最近,几乎所有的报纸和杂志都在讨论一个主题:旅游。在这个堪比春节的法定假面前,却鲜有人谈到回家,作为一个写点字的人,于工作,要写旅游,于私,我却想写回家。因为我们缺失的生活里,实在只有家能填补这些空洞。据悉,十一期间,全国将有六亿人次“在路上”,真正背着包,跟着杂志推荐去游走的人其实只占少数,更多的人只是想逃离城市,去和亲人一聚,或衣锦还乡,或以求抚慰,让自己可以摘下面具,用最真实的状态活在最真实感情面前。我属于其中之一。
幸运又不幸运的,离开学校这些年我走了多的一些路,一会儿在这,一会儿在那,以至于朋友们手机里我的号码总是换来换去,岁月虽然没有给我的脸上留下什么痕迹,却让我的心成了一个多面体。我知道这个城市里还有很多人和我一样,把自己生命里最宝贵的时间献给了无数陌生人,然后每年抽出不到十天回到父母身边,并美其名曰:奋斗。生活在别处,以我的浅见大概就是这样的心情,于是我的思绪经常错位,仅仅一年之隔,橱窗外的秋风扫去的已是大连的落叶而非武汉,来到武汉之前我又漂泊在福州马尾和雷富康坐在沙滩上看船,一转眼船来了我回身又找不到行李,原来落在了青岛发往北京的车上。我一直以为只有我的思绪在错位,直到G给我打了一个电话,告诉我他得了婚前忧郁症。
原来我们这些人都这样。我的念高中时,不幸念了家乡最好的高中,我不仅在这个学校里拖了后腿痛不欲生,而且毕业后同学们大都出国,非富即贵,难觅踪影,以至于我在家乡竟然找不到几个相识。记得小时候,我家因为住在六楼,所以凡是来找我的玩的伙伴都情愿在楼下大叫也不愿意跑上楼来,于是我听惯了这种呼唤。却没想到中学毕业后,步行仅需十分钟的伙伴们再也没出现在我家楼下,其实大家都一样,我们这帮穿开裆裤一起长大,并且念到高中还是同学的孩子都渐渐疏远了,实在是应了余华那句话:不知道什么时候,原来脑袋里只有打鸟一件事儿的哥们儿们开始有了心事,然后就各有了各的路,各有了各的人生,能剩下的,那就真是一生的朋友,多年后回想起来,才知道这就叫生活。

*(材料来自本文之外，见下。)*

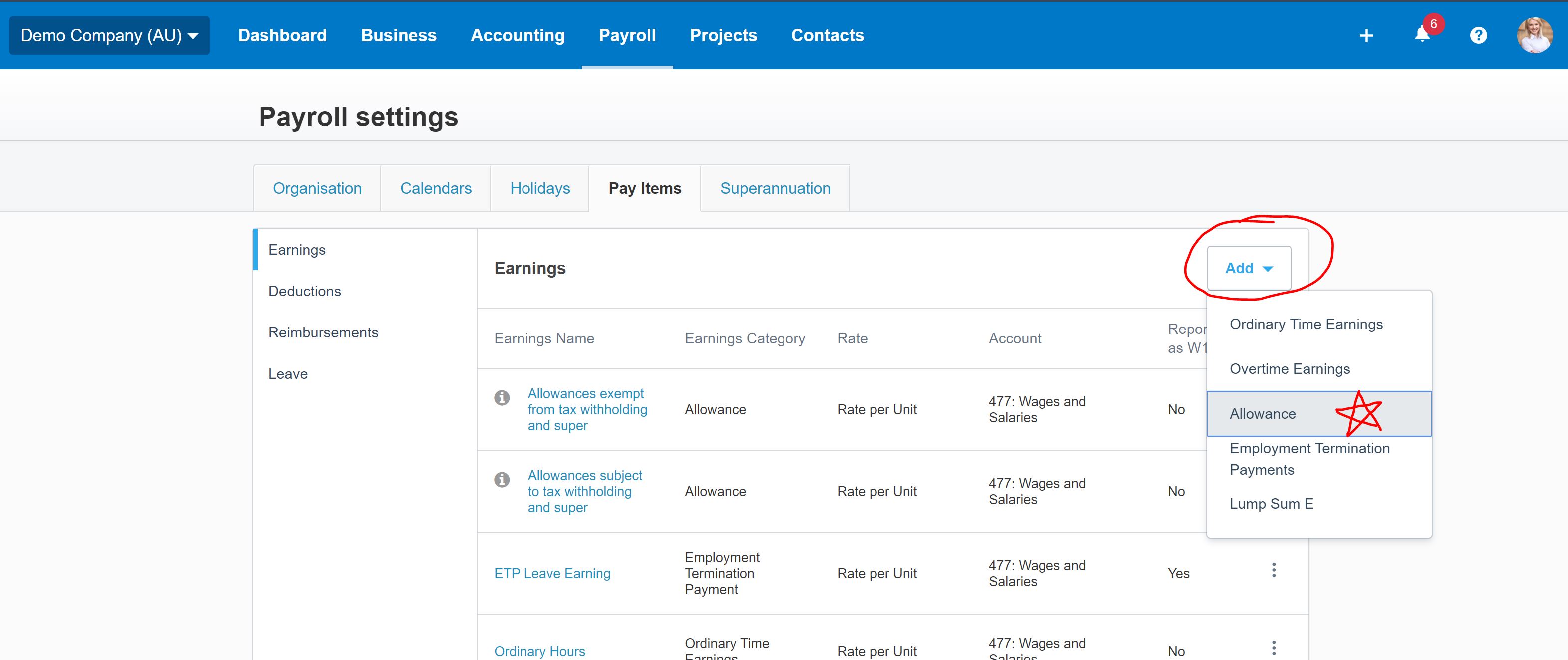
Task: Open the help question mark icon
Action: click(1479, 35)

时间总是不由人的,所以我从不拟计划,从不叫嚣我要从今日起怎样,因为活着活着就知道,没有一件事是自己能掌控的。我们都是被时间推着走,要幸福的人要不到婚姻,要事业的人得不到门子,除非时机到了,否则就算想穿脑袋,钻营致死也不能如偿,人能做的,只是在每一种环境里让自己活的更舒适,或者从技术层面上让这件事呈positive。正是在多少年来那句“路是自己走出来的”“真理”下,如我辈者成千上万远走他乡,去走所谓自己的路,可是只有春运时挡不住的回家潮或许才是最值得走的那一条。G跟我说,这些年做过许多梦,但经常梦到的是小时候,无比清晰,印象深刻,醒来却完全在另一处天地,看来无处安放的不只是青春,还有回忆。

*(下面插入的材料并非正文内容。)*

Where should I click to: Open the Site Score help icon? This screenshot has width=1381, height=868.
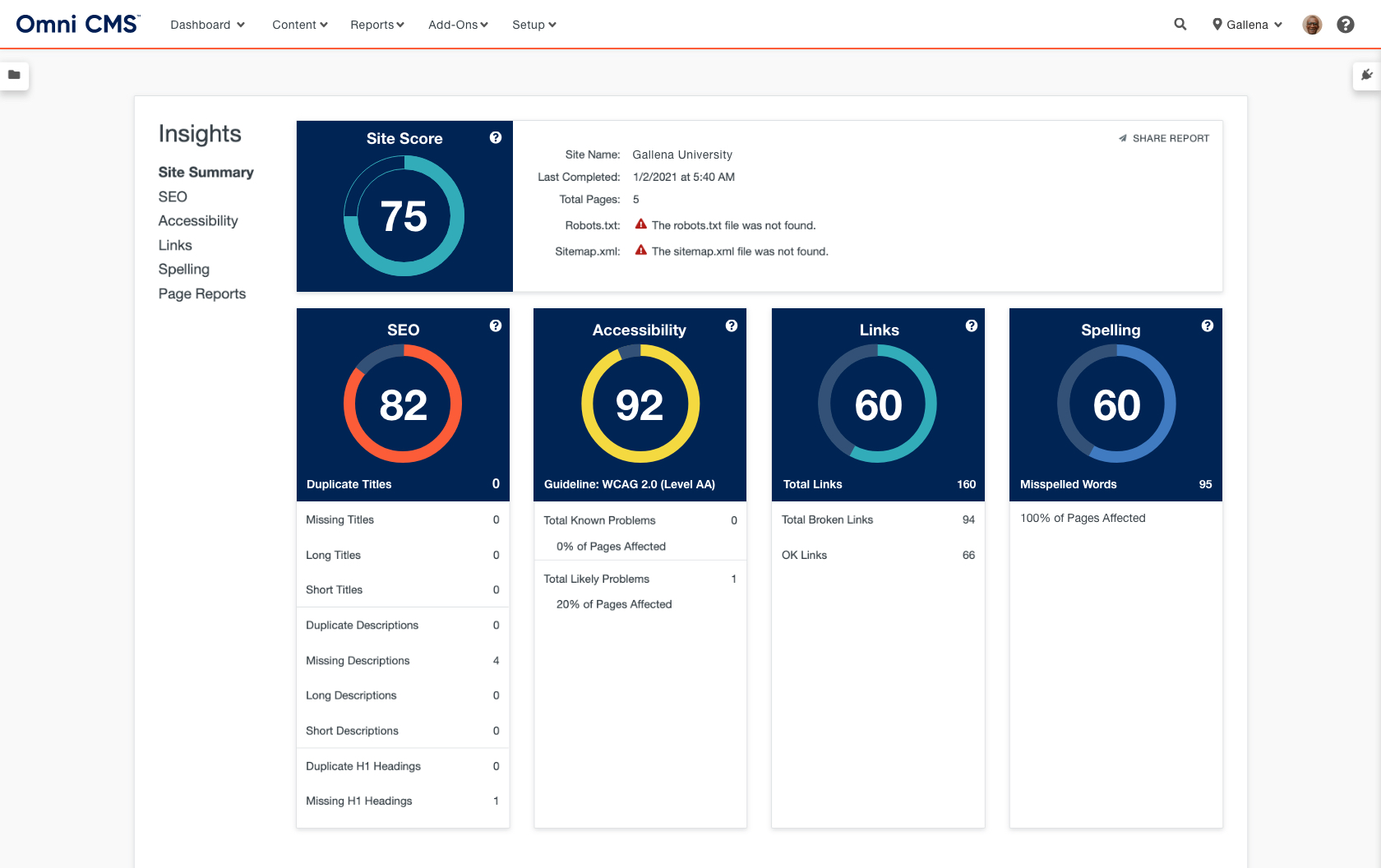[x=496, y=138]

今年,我家再次搬家,家人住进了大屋,不用爬楼令我欣慰,可是记忆里最快乐的日子还是十五号楼,看到我这篇日志的小学哥们此时一定要笑了。是啊,那时候我们都是住一起的,我家住15号,你家住4号,不管是几号,搬家后就再没去过,虽然之隔不到一公里。那时候小,没想着去看,现在大了,想去看时,却什么痕迹都没留下。忘记谁说的,中国人没有乡愁,国人扒老房子的心情就像扒苍老师的衣服,那叫一个快,于是搬一处,扒一处,搞来搞去,我竟然连整个宜昌市都不怎么熟悉了,这次回家,我妈准备到车站去接我,因为我虽然知道小区的名字,却不知是哪栋几楼,而且没有门卡,想来好笑。

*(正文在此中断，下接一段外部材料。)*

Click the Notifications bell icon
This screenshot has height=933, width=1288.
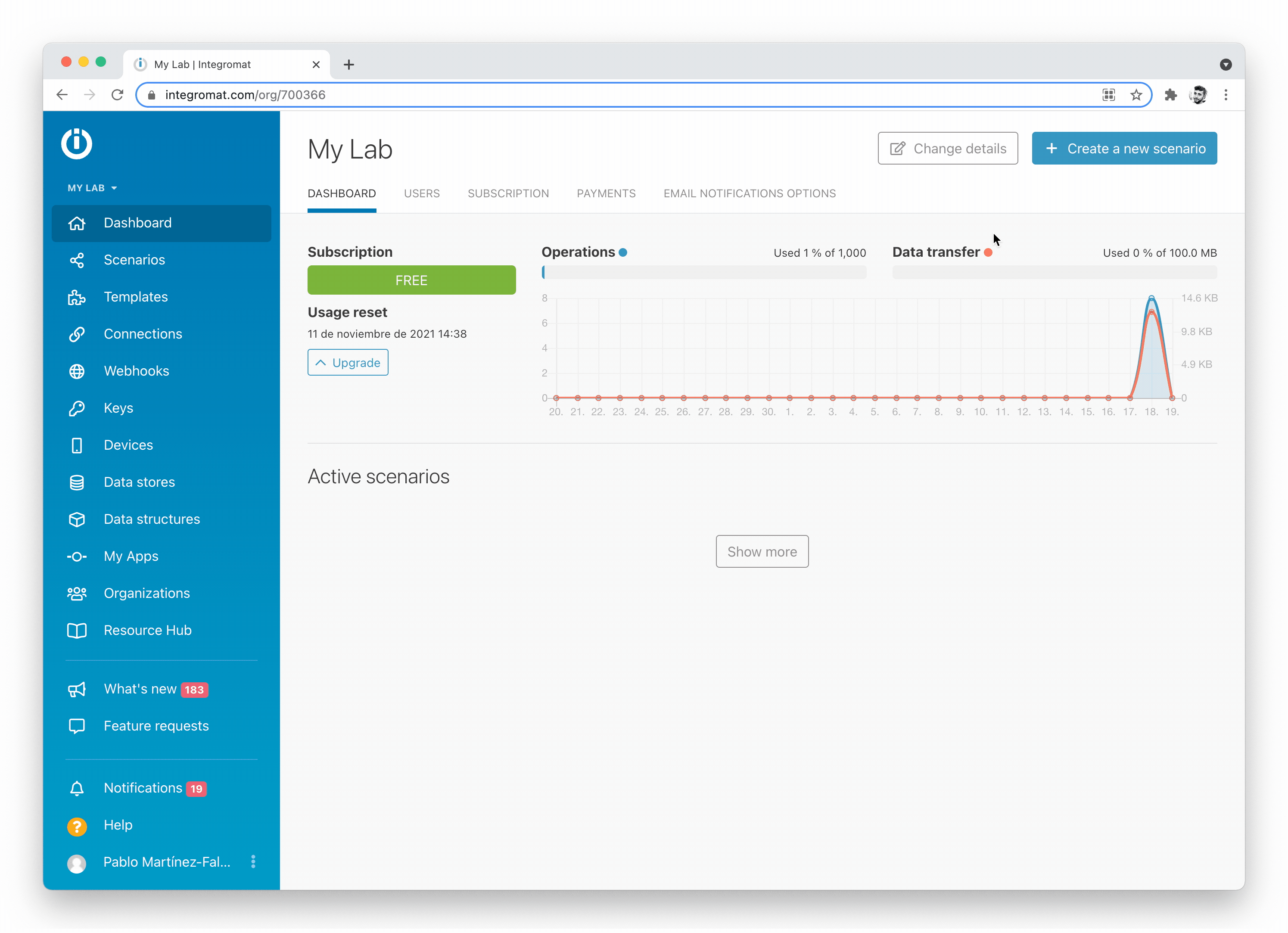tap(77, 788)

写这篇,原因是最近关于归属感的念头越来越深重,这还要多亏了M,消失了两年,突然联系我说,我又回来了。因为这人,我才想到最远的兄弟一个哈尔滨开飞机,一个去了国外许多年正在给我留言,以至于G的婚礼他们都不能到场。然后我就想起中学毕业后那次旅行,当时我以为出国和参军仅仅是个概念而已,没想到就连在外地念书的G都扎根于斯成了一根弯管子。M和我说,准备到武汉来看我,但是不知道我去了大连,以后就很少回来了。其实对我来说,最遗憾的不是不能见到谁,而是他们都不能参加G的婚礼,因为在我看来,G是我们当中最不易的,在他的婚礼上,我能少有看到亲人围绕的他露出那么真实的笑容,我知道他在这个世界上是没有什么牵挂的,所以空虚起来更甚于人,我也无奈不能全身而退去陪他,唯一只希望他可以找到他真正的家,然后生根发芽,把心种在那里。M说以后就会很少回来,我心说,这句话已经不是第一次听见,我们都是被生活选择的人,留下的地方都是我们最舒适的地方,背对的人都是我们最不想见的人,看不见的天都是有故事的天。
好了,深夜吐槽一篇总算是有了睡意,凌乱不堪却是真情实感,最近写字写得脱了缸,每一个写字的人都很苦,因为时时都要和自己的心作对。要回家了,决定七天不开电脑,因为没有电脑的日子,是天堂,睡觉。